The fight of the Big Data stores
In October 2017 at the dataMinds conference (former SQL User Days) I gave a presentation about Data Lake Analytics and one of my slides was the following:
This picture was taken and I found that it was quite a nice topic to write something about. So here we are!
In Azure there are 3 different big data stores that you can use and in this blog post I want to explain the differences between them.
Azure Cosmos DB (former Document DB) is a multi-model database or NoSQL database. What does that mean and what are some features of Azure Cosmos DB?
- Multi-Model Database: it can accommodate relational, hierarchical, object, document, graph, wide-column and key/value data. So as an example you can have a document with data talking about a user and one of the attributes is a list of for example delivery addresses. Instead of (if we think relational wise) having different tables for users and addresses and an extra table to make the relation between the two, all of the info is defined in one document (dataset) that can be saved in JSON.
- 1-2-3 Global Distribution – distribution to any number of Azure regions is done in a mouse click to ensure the lowest possible latency. It will also connect automatically to the closest region to your location.
- Popular API’s – many different populare API’s can read from Cosmos DB like DocumentDB, MongoDB & Cassandra API.
- Elastically scale – scale database througput at a per-second granularity, anytime you want.
- Always-On – 99.99% on a single-region and 99,999% on a multi-region account
- More info can be found at: https://docs.microsoft.com/en-us/azure/cosmos-db/
SQL Data Warehouse
Azure SQL Data Warehouse is the easiest to explain if you are already using SQL Server. It’s the same as an ordinary SQL Server database but developed for Petabyte scaled databases. By making use of Massively Parallel Processing it can quickly run complex queries across petabytes of data.
It stores relational tables with columnar storage. That way it can significantly reduce the data storage cost and improves query performance. Compared with traditional database systems, analysis queries finish in seconds instead of minutes, or hours instead of days.
- Elasticity Performance – it automatically scales storage and compute frequently to support short periods of peak activity.
- Compute Performance – make use of Solid State Disk cache to keep the most frequently accessed data close to the CPU
More info can be found at: https://docs.microsoft.com/en-us/azure/sql-data-warehouse/
What is a data lake? One of my colleagues explained it quite nicely. If you take a bottle of water, it’s all cleansed and ready to drink. That water can be poured back into a lake or a river, and nothing will happen. Now if we do that the other way around and we fill our bottle with water from the lake, the bottle might be contaminated with trash or diseases.

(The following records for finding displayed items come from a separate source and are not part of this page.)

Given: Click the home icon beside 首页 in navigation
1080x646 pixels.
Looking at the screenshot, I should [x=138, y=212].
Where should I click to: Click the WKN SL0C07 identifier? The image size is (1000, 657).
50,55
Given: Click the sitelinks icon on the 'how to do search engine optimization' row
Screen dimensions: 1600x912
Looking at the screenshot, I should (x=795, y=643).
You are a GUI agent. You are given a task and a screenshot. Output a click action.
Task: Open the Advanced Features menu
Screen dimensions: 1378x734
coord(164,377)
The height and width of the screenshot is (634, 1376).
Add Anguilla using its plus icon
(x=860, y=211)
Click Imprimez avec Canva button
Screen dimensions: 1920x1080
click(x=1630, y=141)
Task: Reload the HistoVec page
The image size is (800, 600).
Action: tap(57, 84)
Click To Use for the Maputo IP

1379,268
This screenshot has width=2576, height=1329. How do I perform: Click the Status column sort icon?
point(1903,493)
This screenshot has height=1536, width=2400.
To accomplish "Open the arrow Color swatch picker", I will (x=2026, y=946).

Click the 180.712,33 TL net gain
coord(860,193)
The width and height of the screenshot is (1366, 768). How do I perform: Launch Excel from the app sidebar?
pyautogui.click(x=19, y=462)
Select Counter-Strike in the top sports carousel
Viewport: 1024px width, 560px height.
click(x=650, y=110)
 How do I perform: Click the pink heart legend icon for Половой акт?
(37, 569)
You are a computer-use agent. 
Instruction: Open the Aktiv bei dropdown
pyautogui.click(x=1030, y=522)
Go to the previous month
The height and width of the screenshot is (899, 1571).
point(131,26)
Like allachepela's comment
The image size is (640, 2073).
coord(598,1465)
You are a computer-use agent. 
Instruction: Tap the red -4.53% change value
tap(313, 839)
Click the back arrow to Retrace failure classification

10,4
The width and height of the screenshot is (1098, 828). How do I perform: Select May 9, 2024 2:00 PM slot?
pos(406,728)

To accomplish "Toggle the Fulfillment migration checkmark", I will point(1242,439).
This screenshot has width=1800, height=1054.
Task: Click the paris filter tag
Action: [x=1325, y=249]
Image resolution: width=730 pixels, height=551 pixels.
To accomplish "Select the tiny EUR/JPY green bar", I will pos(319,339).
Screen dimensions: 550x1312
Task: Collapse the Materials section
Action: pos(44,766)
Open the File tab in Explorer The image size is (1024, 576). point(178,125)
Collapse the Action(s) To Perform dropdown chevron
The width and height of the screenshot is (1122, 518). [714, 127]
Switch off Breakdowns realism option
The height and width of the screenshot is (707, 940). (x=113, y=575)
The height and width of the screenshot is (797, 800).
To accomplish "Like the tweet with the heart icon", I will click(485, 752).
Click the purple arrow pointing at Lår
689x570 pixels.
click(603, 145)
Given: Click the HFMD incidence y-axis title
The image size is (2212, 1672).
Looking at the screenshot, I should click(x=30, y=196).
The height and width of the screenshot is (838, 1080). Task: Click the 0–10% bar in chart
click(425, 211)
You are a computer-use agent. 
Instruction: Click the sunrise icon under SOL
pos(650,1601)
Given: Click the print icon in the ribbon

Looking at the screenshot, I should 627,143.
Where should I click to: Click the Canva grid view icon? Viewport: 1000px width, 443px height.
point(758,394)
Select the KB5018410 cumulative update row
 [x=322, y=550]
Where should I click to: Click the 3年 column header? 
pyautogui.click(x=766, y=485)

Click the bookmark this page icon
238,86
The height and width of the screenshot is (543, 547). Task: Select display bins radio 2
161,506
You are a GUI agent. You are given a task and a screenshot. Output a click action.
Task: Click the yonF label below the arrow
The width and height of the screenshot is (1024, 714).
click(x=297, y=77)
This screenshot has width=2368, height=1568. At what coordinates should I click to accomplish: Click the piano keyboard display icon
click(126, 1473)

So in a data lake we can store any kind of data, unprocessed (river water) and processed (bottled water). And the nicest thing is that it does not have to be structured. Relational data in any sort is not necessary. You can add images, music, documents, databases, text files, … No size limit to files or total storage (That is not possible with Azure Blob Storage). That are the storage capabilities of Data Lake. But an extra resource that is available is Data Lake Analytics that has a query language called “U-SQL”. This so called U-SQL gives us the ability to query text-files but also documents (docx, pdf, …) and images.
How nice would it be if you have a collection of photos and you would want to see only the photos that have a horse on it. Or only with people who are smiling. Or what about executing Python or R code on data that is just there. It’s all possible.
- Highly scalable – For every job you commit you can choose how many processing units you want to use. You pay per second.
- Simple Query Language – U-SQL is a combination of C# and SQL and easy to learn and to use.
- Fast development and quick debugging – by making use of familiar tools like Visual Studio development and debugging is quickly done.
When do we use what? If you need a multi-model database go to Cosmos DB. If you need a relational database make use of SQL Data Warehouse, but if your data exists of all kind of different types of files then make use of Data Lake to clean and transform it, so you can store it in one of the others if necessary.